The International Association of Athletics Federations, in a statement on Wednesday night, said: “Once the IOC’s case and any appeal is concluded for the disqualification of Nesta Carter from the men’s 4x100m event at the Olympic Games Beijing 2008 for an anti-doping rule violation, the IAAF will take it to the Jamaican federation to determine Carter’s sanction beyond this disqualification.  The IAAF will also retest any samples it holds in storage for the athlete from other competitions.”

Carter is to lodge an appeal with the Court of Arbitration for Sport against the verdict.

“Mr. Carter will be taking his appeal to CAS,” Carter’s lawyer, Stuart Stimpson, said on Wednesday.

Speaking last summer, Bolt, 30, described the Carter situation as “heartbreaking”, but said he would have no problem giving back a medal if the positive test was confirmed.

“It’s heartbreaking [the positive test] because over the years you’ve worked hard to accumulate gold medals and work hard to be a champion… but it’s just one of those things,” he said.

“Things happen in life, so when it’s confirmed or whatever, if I need to give back my gold medal I’d have to give it back, it’s not a problem for me.”

With a 100m personal best of 9.78 sec set in 2010, Carter, 31, had been a crucial member of the all-conquering Jamaican 4 x 100m team, claiming gold medals alongside Bolt at the 2011, 2013 and 2015 World Championships and London 2012 Olympics. There is no suggestion that a doping violation was committed during any of those competitions.

He also won individual 100m bronze at the 2013 World Championships.

Methylhexaneamine, an energy-boosting ingredient used in many dietary supplements, has been on the World Anti-Doping Agency’s prohibited stimulant list since 2004, although it was reclassified as a specified substance in 2011.

Wada defines specified substances as those that can “enter an athlete’s body inadvertently and therefore allow a tribunal more flexibility when making a sanctioning decision”.

A number of Jamaican athletes have previously failed tests for the same substance, with punishments ranging from a warning to a ban of up to a year.

Confirmation of his failed test means Carter is the latest in a list of the world’s quickest sprinters to commit doping offences.

Usain Bolt
Bolt has been denied his perfect record of Olympic titles CREDIT: GETTY IMAGES

Behind 9.58sec world record holder Bolt, every other man to run under 9.79sec has served a drugs ban at some point in their career with Tyson Gay (9.69sec), Blake (9.69sec), Powell (9.72sec) and Justin Gatlin (9.74sec) all falling foul of anti-doping regulations.

Carter, who has not run competitively since news of the failed test first emerged last June, has plied his trade at Jamaica’s MVP track club alongside double Olympic sprint champion Shelly-Ann Fraser-Pryce and Powell.
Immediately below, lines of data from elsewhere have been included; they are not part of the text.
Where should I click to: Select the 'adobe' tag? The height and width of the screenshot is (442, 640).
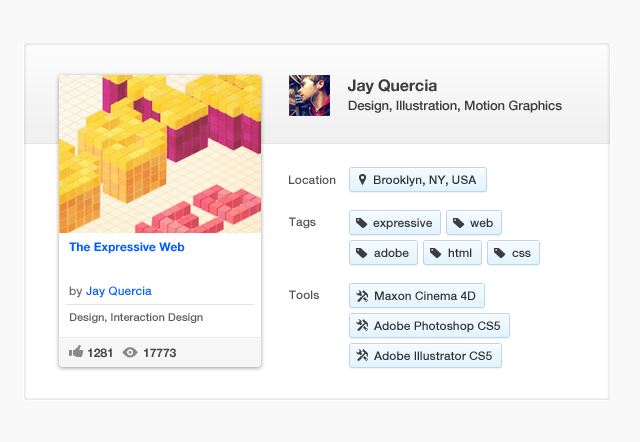point(383,253)
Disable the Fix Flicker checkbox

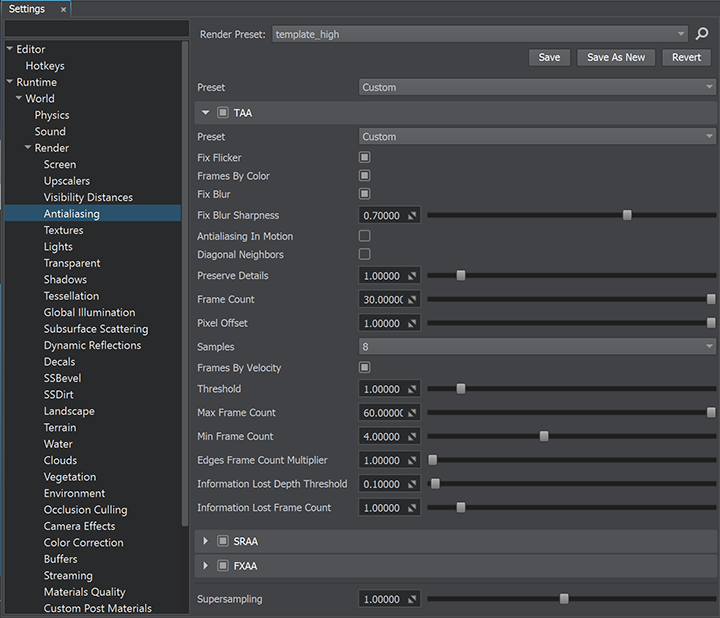365,158
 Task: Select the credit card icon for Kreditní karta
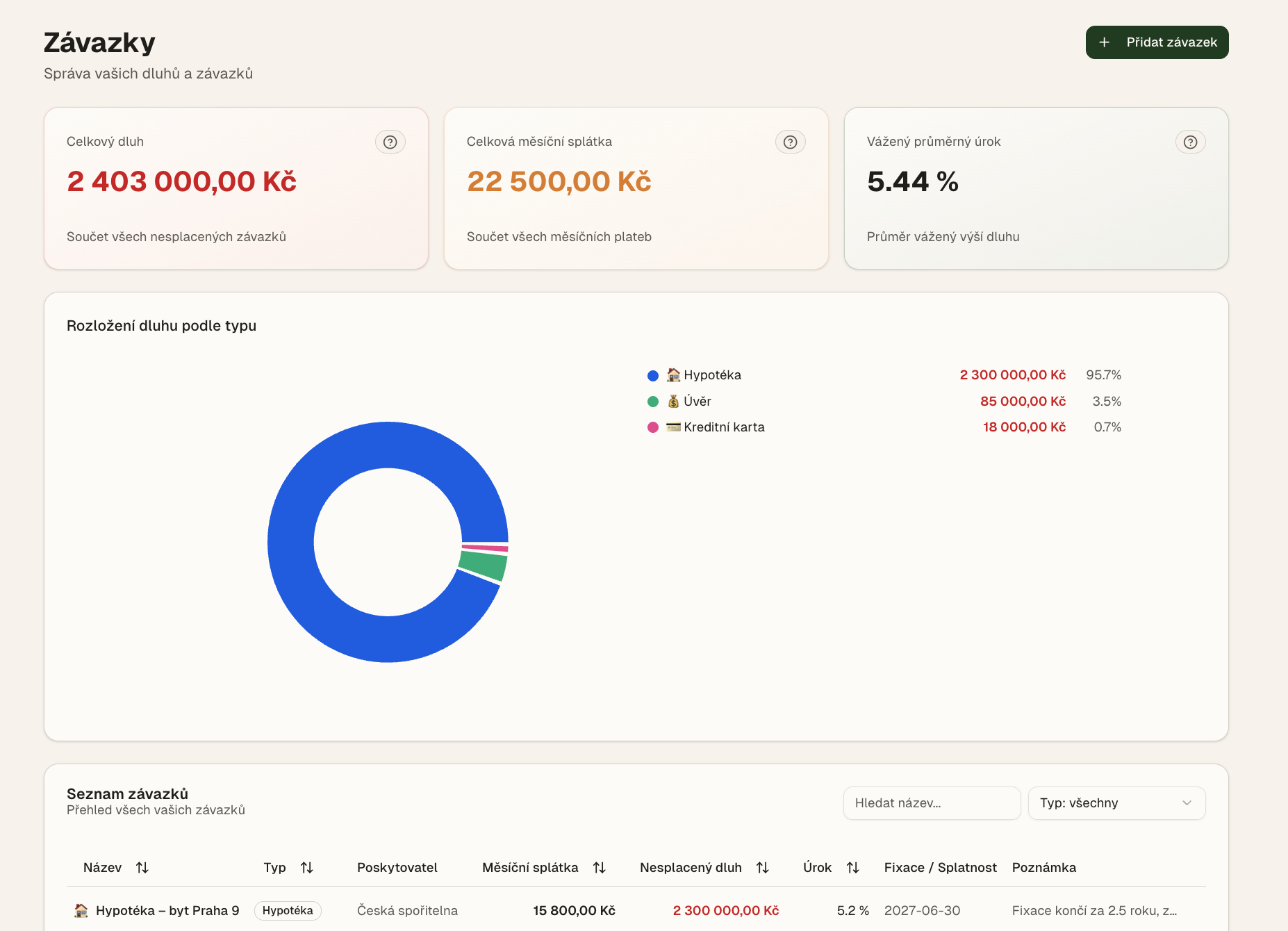pos(672,427)
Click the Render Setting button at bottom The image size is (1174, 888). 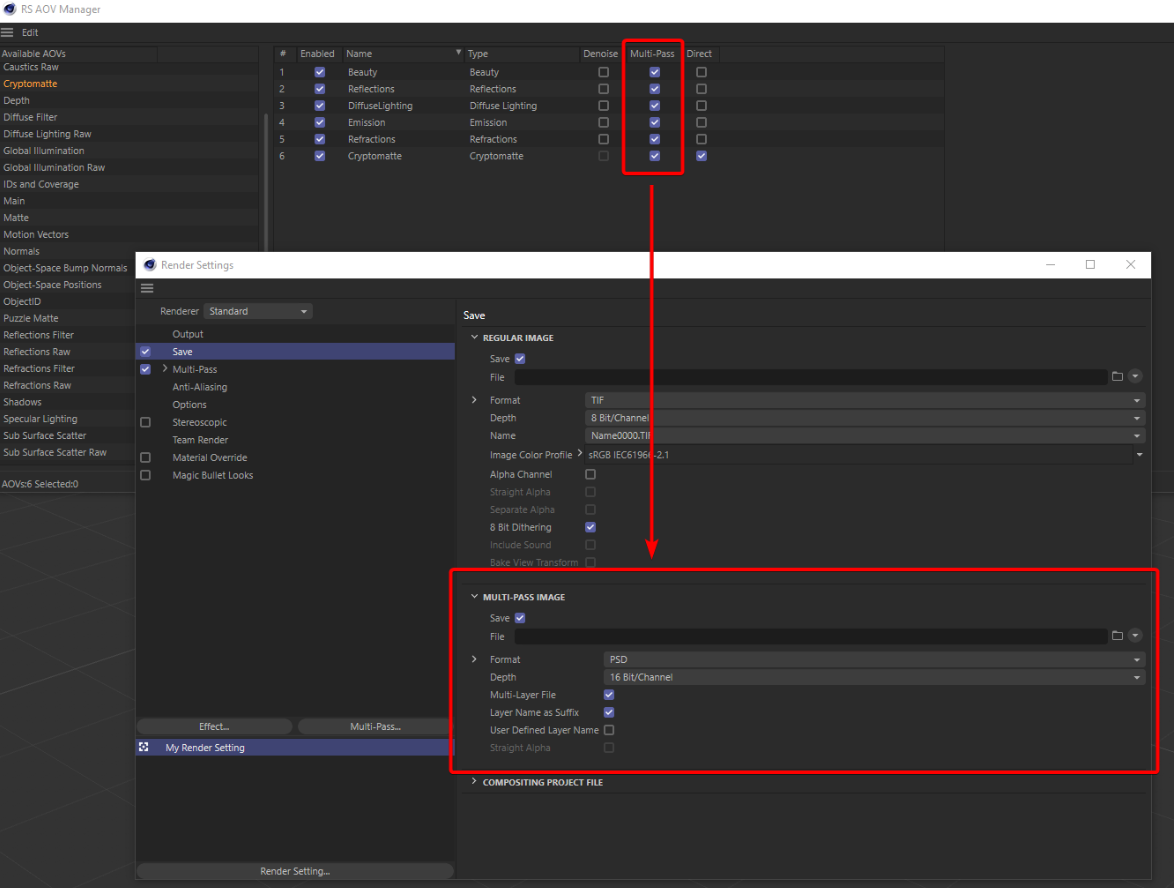tap(294, 871)
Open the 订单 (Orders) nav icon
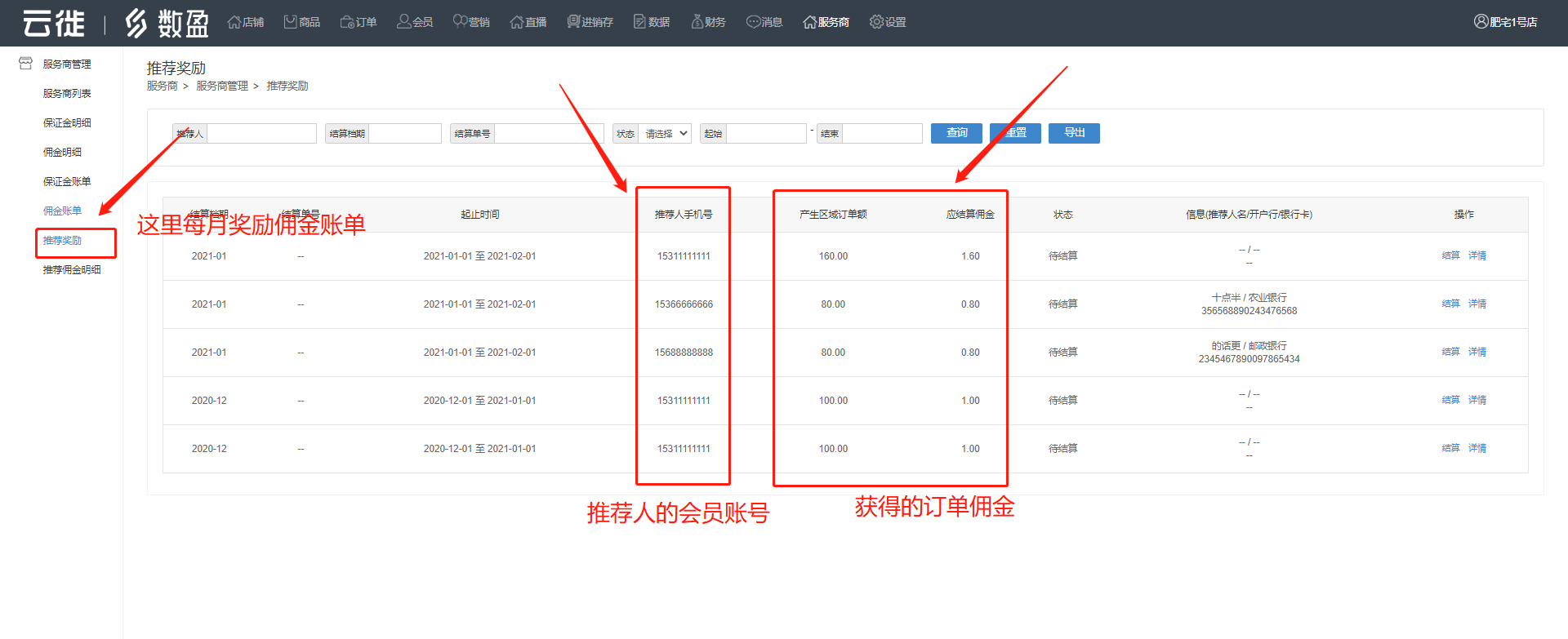The image size is (1568, 639). point(347,22)
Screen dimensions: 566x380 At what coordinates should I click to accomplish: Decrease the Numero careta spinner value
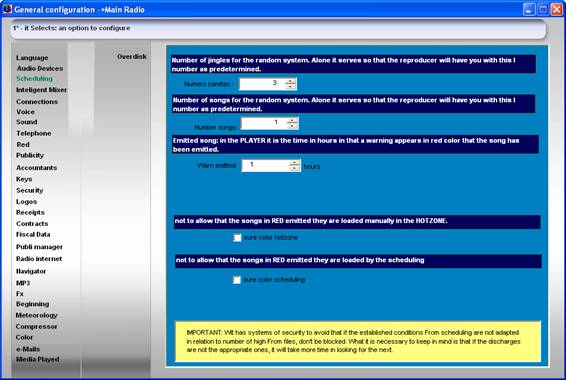(291, 87)
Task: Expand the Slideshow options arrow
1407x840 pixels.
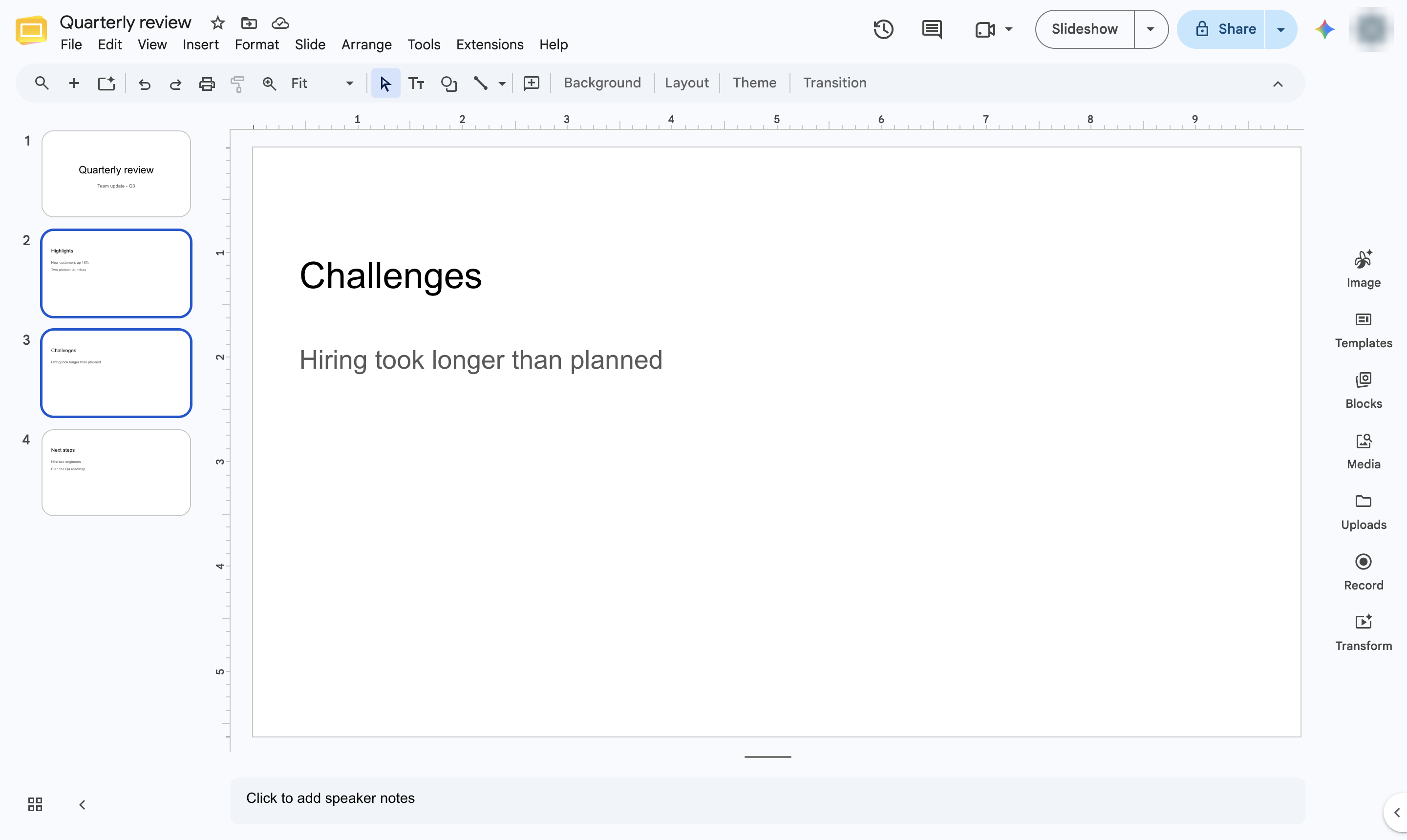Action: point(1150,29)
Bolt, on the other hand, runs at Racers, Jamaica’s other leading athletics club and MVP’s main rivals, who also boast Yohan Blake and Warren Weir in their ranks.

Bolt has already confirmed his intention to retire from athletics after the forthcoming season, when he will attempt to bow out by adding to his 11 world titles when he contests the 100m at the 2017 World Championships in London.

The IOC also announced that it had stripped Russia’s Tatyana Lebedeva of the triple jump and long jump silver medals she won at the Beijing Olympics after reanalysis of her anti-doping samples tested positive for the steroid turinabol.

The winner of 17 global medals during her career, Lebedeva also claimed Olympic long jump gold at Athens in 2004 and triple jump silver four years earlier in Sydney.